As for consoling our children, let's find the real source of the problem instead of telling them they're safe with the band-aid of gun control. G. Gordon Liddy said in his book, Will, that none of the people in prison with him for gun crimes had gotten their guns legally. And that was when guns were all metal and had to be machined in a gun shop. Now, you can print a gun on a 3-D printer with very few metal parts. The current ones last only a few shots right now, but with better plastics, the day of a durable home-printed gun is coming. Good luck banning those.
The guns have always been there, the mass random shootings have not. The Thompson submachine gun spits out 1,500 rounds per minute of .45 caliber ACP ammunition and was invented in 1917; it was widely available to the public after World War I. The "tommy gun" was popular with the Prohibition era gangsters, but was never used in a random mass shooting of the public. It's not the guns. As much as we'd love for this issue to have a simple solution like gun control or background checks or anything, this is not a simple problem and band-aids will only leave us vulnerable.
My final quibble is the term "assault rifle." It's really just a made-up term to make some weapons sound scarier than others. Some folks trace it back to the Nazi "sturmgewehr" or "Storm of War." But, until the discussion of the government's Assault Weapons Ban, it didn't really exist.
Conan the Grammarian at February 17, 2018 9:48 AM
Given USA today is not an arbiter on the definition of mass shooting who cares what they say
They had a mass shooting a few years ago, that cafe thing, and right after that people who appointed themselves definers of mass shootings changed the criteria so that incident no longer qualified.
You say you are tired of kids dying, more kids are killed by hand guns each year than AR15s
More kids are killed by cars, more kids die as a result of their parent refusing medical treatment than die in mass shootings.
You wnat few kids to die? Who doesnt.
Articulate a DISPASSIONATE plan of action that
A) Doenst interfere with other peoples rights
B) Actually prevents such a tragedy from occurring
Becuase in the last 20 years I have yet to hear of a policy that would have prevent any of these shootings
lujlp at February 17, 2018 11:48 AM
"Ban assault rifles"
You can do that by destroying the Constitution. Go for it, dood.
Gog_Magog_Carpet_Reclaimers at February 17, 2018 1:24 PM
Here's an idea for you, Goose, a gun-violence restraining order (GVRO).
"...most forms of gun control proposed after each mass killing represent a collective punishment. The rights of the law-abiding are restricted with no real evidence that these alleged 'common sense' reforms will prevent future tragedies in any meaningful way."
"...there is broad conceptual agreement that regardless of whether you view gun ownership as a right or a privilege, a person can demonstrate through their conduct that they have no business possessing a weapon."

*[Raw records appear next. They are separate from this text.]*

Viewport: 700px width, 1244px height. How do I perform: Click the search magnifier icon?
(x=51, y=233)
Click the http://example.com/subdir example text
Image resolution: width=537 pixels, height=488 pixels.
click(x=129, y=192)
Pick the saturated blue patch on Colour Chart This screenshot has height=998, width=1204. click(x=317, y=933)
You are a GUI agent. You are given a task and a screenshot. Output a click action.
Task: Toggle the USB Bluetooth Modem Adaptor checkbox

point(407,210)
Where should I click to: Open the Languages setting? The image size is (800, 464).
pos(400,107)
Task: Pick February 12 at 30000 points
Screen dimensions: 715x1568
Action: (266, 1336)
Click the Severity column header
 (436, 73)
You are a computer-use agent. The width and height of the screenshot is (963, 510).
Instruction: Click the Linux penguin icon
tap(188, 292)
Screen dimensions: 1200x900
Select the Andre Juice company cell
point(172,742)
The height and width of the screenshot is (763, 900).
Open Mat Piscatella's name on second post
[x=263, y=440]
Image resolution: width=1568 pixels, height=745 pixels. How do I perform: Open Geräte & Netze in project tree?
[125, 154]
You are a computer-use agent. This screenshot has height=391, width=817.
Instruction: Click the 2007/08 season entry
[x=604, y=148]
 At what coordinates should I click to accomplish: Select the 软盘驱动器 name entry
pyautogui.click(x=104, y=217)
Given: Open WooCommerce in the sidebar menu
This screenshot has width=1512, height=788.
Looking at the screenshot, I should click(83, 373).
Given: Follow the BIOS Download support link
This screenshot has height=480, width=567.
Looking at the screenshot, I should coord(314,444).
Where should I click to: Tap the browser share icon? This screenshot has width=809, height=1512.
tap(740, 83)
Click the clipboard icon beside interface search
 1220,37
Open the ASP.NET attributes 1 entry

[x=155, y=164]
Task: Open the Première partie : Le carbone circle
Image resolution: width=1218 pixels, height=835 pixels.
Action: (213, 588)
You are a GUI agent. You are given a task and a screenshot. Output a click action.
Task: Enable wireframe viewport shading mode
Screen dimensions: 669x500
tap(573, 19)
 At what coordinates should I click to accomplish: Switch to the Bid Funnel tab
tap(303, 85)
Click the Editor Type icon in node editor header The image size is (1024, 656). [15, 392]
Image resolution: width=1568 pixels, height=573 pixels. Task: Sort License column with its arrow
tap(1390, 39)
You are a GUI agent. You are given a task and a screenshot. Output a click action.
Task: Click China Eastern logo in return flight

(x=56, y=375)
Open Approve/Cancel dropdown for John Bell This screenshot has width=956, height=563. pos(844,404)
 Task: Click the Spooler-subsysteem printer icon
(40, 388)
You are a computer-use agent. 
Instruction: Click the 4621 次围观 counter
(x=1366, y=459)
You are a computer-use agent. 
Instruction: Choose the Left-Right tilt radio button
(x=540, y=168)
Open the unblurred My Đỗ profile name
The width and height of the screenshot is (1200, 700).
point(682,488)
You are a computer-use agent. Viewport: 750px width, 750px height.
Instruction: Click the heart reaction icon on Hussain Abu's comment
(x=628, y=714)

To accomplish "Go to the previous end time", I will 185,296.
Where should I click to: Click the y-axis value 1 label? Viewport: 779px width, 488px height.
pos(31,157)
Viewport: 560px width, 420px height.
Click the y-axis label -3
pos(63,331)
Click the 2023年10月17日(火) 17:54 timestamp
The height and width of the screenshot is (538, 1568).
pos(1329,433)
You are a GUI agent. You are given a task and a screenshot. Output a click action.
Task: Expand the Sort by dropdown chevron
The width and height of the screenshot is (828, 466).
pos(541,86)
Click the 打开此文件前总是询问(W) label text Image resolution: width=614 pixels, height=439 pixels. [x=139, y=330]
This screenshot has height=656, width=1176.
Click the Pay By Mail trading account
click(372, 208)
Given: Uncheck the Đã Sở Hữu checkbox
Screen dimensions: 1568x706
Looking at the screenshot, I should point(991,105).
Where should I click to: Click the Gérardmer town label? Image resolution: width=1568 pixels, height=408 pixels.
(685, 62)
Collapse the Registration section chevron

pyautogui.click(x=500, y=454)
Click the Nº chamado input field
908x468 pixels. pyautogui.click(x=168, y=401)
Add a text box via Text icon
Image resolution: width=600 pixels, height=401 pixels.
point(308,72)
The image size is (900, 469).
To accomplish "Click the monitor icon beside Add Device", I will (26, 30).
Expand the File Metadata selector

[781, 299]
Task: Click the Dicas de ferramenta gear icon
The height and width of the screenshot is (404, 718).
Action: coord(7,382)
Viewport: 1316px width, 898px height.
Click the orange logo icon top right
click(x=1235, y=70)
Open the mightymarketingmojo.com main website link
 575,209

"Time and again mass shooters give off warning signals. They issue generalized threats. They post disturbing images. They exhibit fascination with mass killings. But before the deadly act itself, there is no clear path to denying them access to guns. Though people can report their concerns to authorities, sometimes those authorities fail or have limited tools to deal with the emerging danger."
"In other words, proper application of existing policies and procedures could have saved lives, but the people in the federal government failed. And they keep failing. So let’s empower different people. Let’s empower the people who have the most to lose, and let’s place accountability on the lowest possible level of government: the local judges who consistently and regularly adjudicate similar claims in the context of family and criminal law."